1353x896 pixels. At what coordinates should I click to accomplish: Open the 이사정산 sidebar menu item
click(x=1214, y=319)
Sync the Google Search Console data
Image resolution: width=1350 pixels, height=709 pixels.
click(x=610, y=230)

_ _ _ _ _

Assignment ▸ Give an exact transcription of all the material.

Response to the task ▸
1353x896 pixels. At what coordinates should I click to accomplish: Open the 이사정산 sidebar menu item
click(x=1214, y=319)
Sync the Google Search Console data
Image resolution: width=1350 pixels, height=709 pixels.
click(x=610, y=230)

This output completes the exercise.